:: Text shown ::
────────────────────

Giving sight to machines
Making sense of pictures, videos and objects is no simple feat for machines, but these innovations are making it possible.
Humans are visual creatures—more than fifty percent of the human brain is directly or indirectly involved in processing visual information. While often taken for granted, our sense of sight influences how we make decisions, helps us navigate complex three-dimensional landscapes and allows us to complete tasks efficiently. Now imagine if machines could see as well as we do—how much more capable might they become?
For over five decades, scientists have been exploring various methods to grant machines sight. This entails not only developing better hardware for image or video capture, but also creating the software for identifying and interpreting key features of pictures and objects.
Today, several consumer devices are already capable of recognising faces or automatically captioning photographs, and doctors can now rely on computer vision tools to better diagnose diseases. Meanwhile, in factories, robotic arms need no longer be hard-coded with instructions to perform every action—they can observe, plan and react accordingly.
In this month’s TechOffers, we highlight three instances where ‘seeing’ machines could help organisations raise productivity and even save lives.
Clarity in the crosshairs
Not every image is taken perfectly—sometimes, the lighting is poor, or haze, smoke, dust or fog may obscure key features in a picture. To overcome these ‘visual barriers’, an image processing algorithm has been developed to increase the visibility of subsurface details. The algorithm can be embedded into the cameras of drones, underwater remote-controlled vehicles and even satellites or planetary rovers to enhance the quality of image capture and analysis.
Medical diagnostics also stand to gain from sophisticated image processing algorithms. For example, an advanced dermatology imaging software is now available to help clinicians look beneath the skin surface—in real time and under normal light—for early signs of conditions such as psoriasis or vitiligo. The software can also distinguish between skin lesions that appear the same to the human eye but actually have very different root causes, thereby improving the accuracy of diagnosis.
Taking image processing one step further, a spin-off company from the Advanced Digital Sciences Centre (ADSC) in Singapore, has developed artificial intelligence (AI) that can read human emotions with high precision. Based on real-time images or video feeds, the AI analyses facial features and is able to conclude whether a person is happy, angry or sad, among other emotions. Importantly, the AI algorithm is not computationally intensive, which makes it suitable for deployment on a wide range of computer operating systems and devices, even mobile platforms.

────────────────────

:: Raw data ::

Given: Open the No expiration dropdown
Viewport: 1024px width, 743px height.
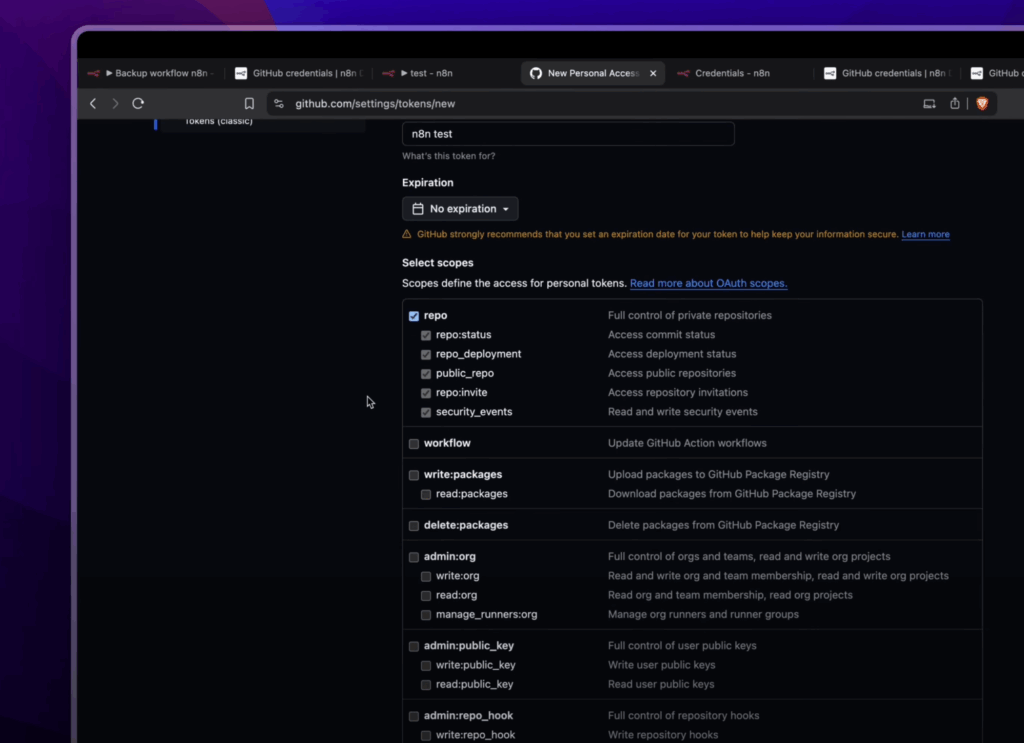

────────────────────

:: Parts of the exercise ::
1. In the article on machine vision, transcribe the passage starting at "Medical diagnostics also" and ending at "accuracy of diagnosis.".
2. According to the machine vision article, why is the emotion-reading AI suitable for many kinds of devices?

:: Results of the exercise ::
1.
Medical diagnostics also stand to gain from sophisticated image processing algorithms. For example, an advanced dermatology imaging software is now available to help clinicians look beneath the skin surface—in real time and under normal light—for early signs of conditions such as psoriasis or vitiligo. The software can also distinguish between skin lesions that appear the same to the human eye but actually have very different root causes, thereby improving the accuracy of diagnosis.

2. Its algorithm is not computationally intensive. That makes it suitable for deployment on a wide range of computer operating systems and devices, even mobile platforms.